## Short exercise
Recast the lines in the entries below as a Markdown table with columns Row and Line, leaving out any blank lines. Begin at the line that contains "Task: Expand Run button options chevron" and stop after the line that contains "Action: tap(1768, 1130)".
-- BEGIN Data shown --
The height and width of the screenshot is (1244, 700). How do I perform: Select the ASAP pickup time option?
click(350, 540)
-- END Data shown --
-- BEGIN Data shown --
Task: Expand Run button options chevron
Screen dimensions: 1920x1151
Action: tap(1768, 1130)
-- END Data shown --
## Answer
| Row | Line |
|---|---|
| 1 | Task: Expand Run button options chevron |
| 2 | Screen dimensions: 1920x1151 |
| 3 | Action: tap(1768, 1130) |